Implementation of Feedback Transformer in Pytorch

Overview

Feedback Transformer - Pytorch

Simple implementation of Feedback Transformer in Pytorch. They improve on Transformer-XL by having each token have access to the representations of all previous layers through time. This is achieved by aggregating the outputs of all layers into a shared memory, which each token across layers can attend to at each time step.

The main drawback is longer training time, due to its non-parallel nature. But I thought I'd build it to further exploration and research into this line of work.

Yannic Kilcher video

I also took the liberty to add some various enhancements, including pre-normalization, GLU gated feedforwards, as well as simplified T5 relative positional embeddings.

Install

$ pip install feedback-transformer-pytorch

Usage

import torch
from feedback_transformer_pytorch import FeedbackTransformer

model = FeedbackTransformer(
    num_tokens = 20000,           # number of tokens
    dim = 512,                    # dimension
    depth = 6,                    # depth
    seq_len = 2,                  # the sequence length of each segment or window
    mem_len = 256,                # length of the memory buffer
    dim_head = 64,                # dimension of each head
    heads = 8,                    # number of heads
    attn_dropout = 0.1,           # attention dropout
    ff_dropout = 0.1              # feedforward dropout
).cuda()

x = torch.randint(0, 20000, (2, 64)).cuda()
model(x)  # (2, 64, 20000)

If you would like to have fine control over the memory (when to detach, etc), you can do it with some extra keyword arguments on .forward

import torch
from feedback_transformer_pytorch import FeedbackTransformer

model = FeedbackTransformer(
    num_tokens = 20000,
    dim = 512,
    depth = 6,
    seq_len = 32,
    mem_len = 256
).cuda()

x1 = torch.randint(0, 20000, (2, 32)).cuda()
x2 = torch.randint(0, 20000, (2, 32)).cuda()
x3 = torch.randint(0, 20000, (2, 32)).cuda()

out1, mem1 = model(x1, return_memory = True)
out2, mem2 = model(x2, memory = mem1, return_memory = True)
out3, mem3 = model(x3, memory = mem2, return_memory = True)  # (2, 32, 20000)

Citations

@misc{fan2021addressing,
    title   = {Addressing Some Limitations of Transformers with Feedback Memory}, 
    author  = {Angela Fan and Thibaut Lavril and Edouard Grave and Armand Joulin and Sainbayar Sukhbaatar},
    year    = {2021},
    eprint  = {2002.09402},
    archivePrefix = {arXiv},
    primaryClass = {cs.LG}
}
Comments
  • Should it really be using lower layers output for keys and values?
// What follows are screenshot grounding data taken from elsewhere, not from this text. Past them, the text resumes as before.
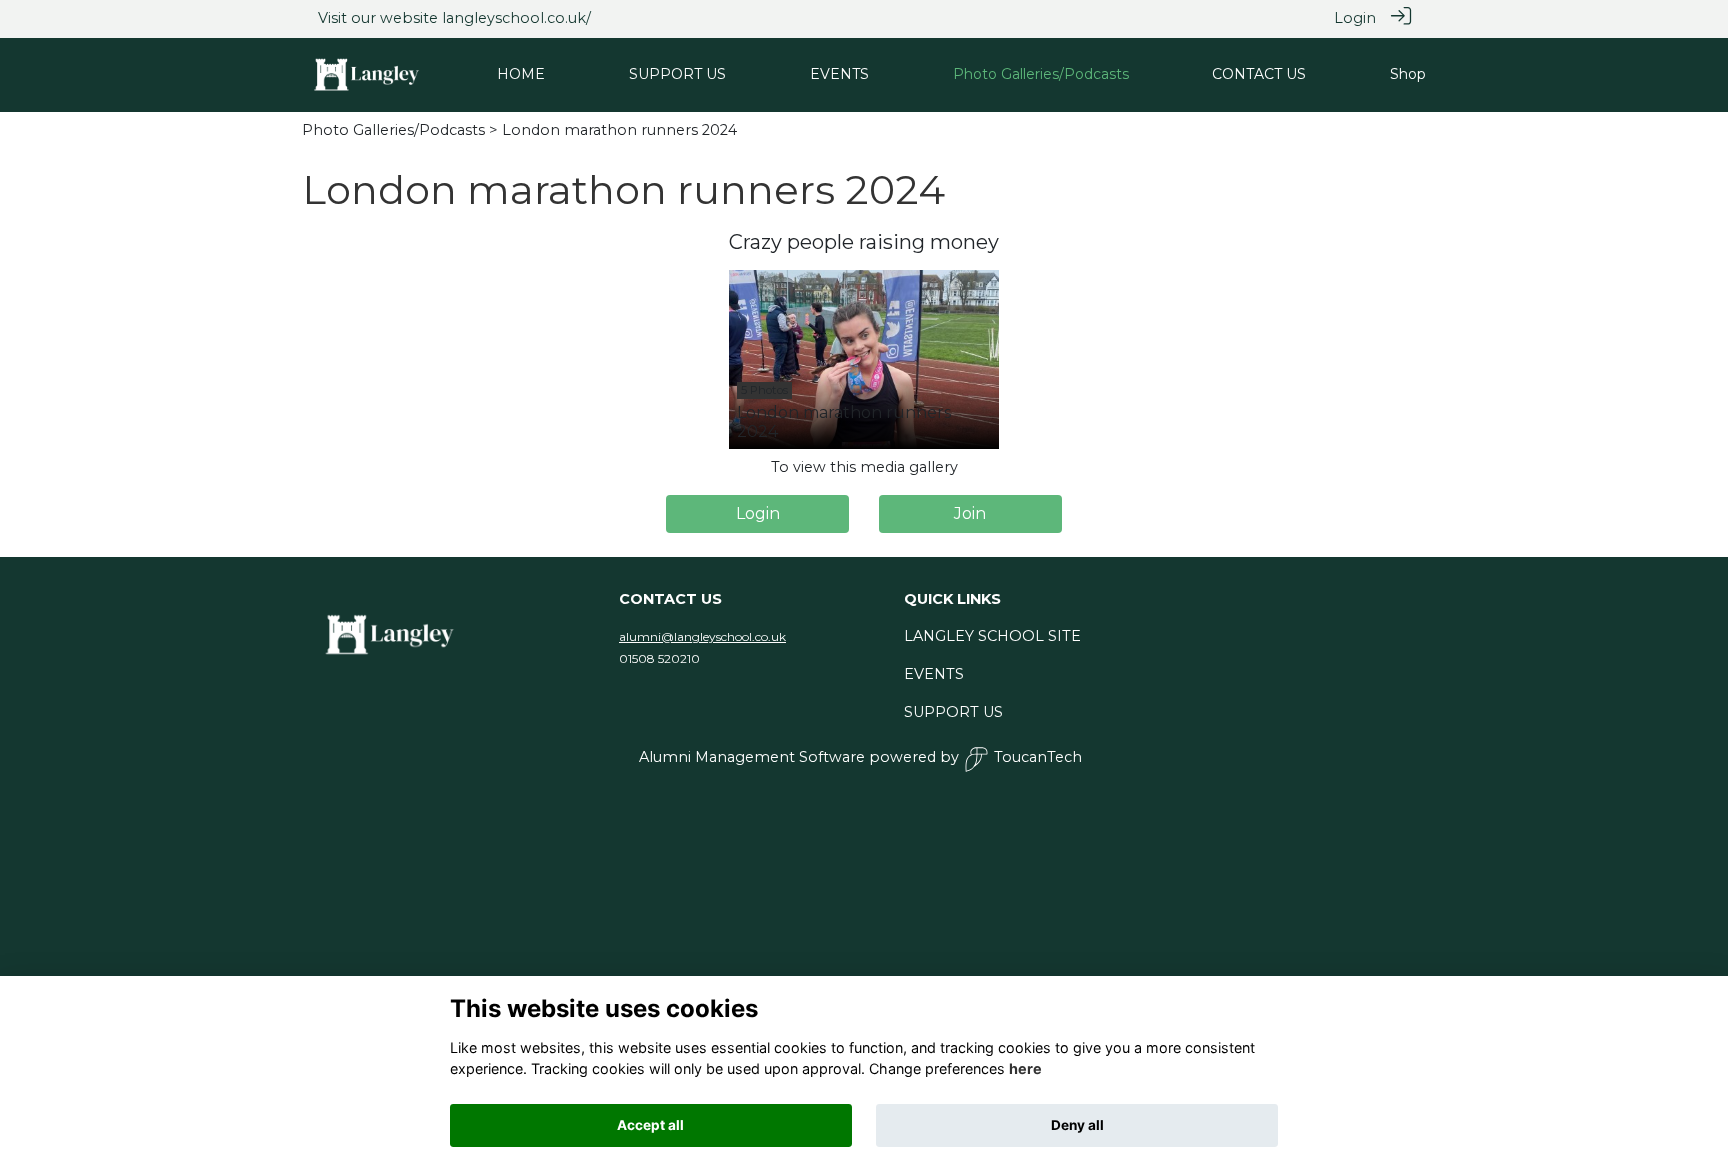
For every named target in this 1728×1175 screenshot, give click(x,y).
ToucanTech (1038, 757)
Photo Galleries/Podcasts (393, 130)
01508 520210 (659, 658)
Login (1355, 18)
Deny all (1077, 1125)
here (1025, 1069)
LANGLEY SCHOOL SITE (992, 636)
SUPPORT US (953, 712)
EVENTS (934, 674)
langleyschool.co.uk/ (516, 18)
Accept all (650, 1125)
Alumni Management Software (752, 757)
    Should it really be using lower layers output for keys and values?

    Could you explain the logic of how the key-value pairs are formed at these lines and whether it is necessary?

    https://github.com/lucidrains/feedback-transformer-pytorch/blob/d7d8939910d1491f01a3d93ce81d4663925fb389/feedback_transformer_pytorch/feedback_transformer_pytorch.py#L146-L151

    It looks to me that line 146 transforms the output of the layer below (x) to keys and values, and the following lines combine these keys and values with the memory. I thought that x should only be used for forming the query here, and only the existing memory is used for keys and values.

    opened by tarvaina 6
  • In place operation with gradient

    In place operation with gradient

    https://github.com/lucidrains/feedback-transformer-pytorch/blob/main/feedback_transformer_pytorch/feedback_transformer_pytorch.py#L173 I think this is an error.

    opened by hadaev8 4
  • Bug in weighted sum

    Bug in weighted sum

    Bug in https://github.com/lucidrains/feedback-transformer-pytorch/blob/main/feedback_transformer_pytorch/feedback_transformer_pytorch.py#L264

    Should be layer_weight = rearrange(layer_weight, 'd -> d () () ()')

    opened by Victor0118 1
  • Input/Output dimensions

    Input/Output dimensions

    Hey @lucidrains

    Can I check the dimensions of the input and output, is it (seq_len, dim) -> (? ,dim, tokens)?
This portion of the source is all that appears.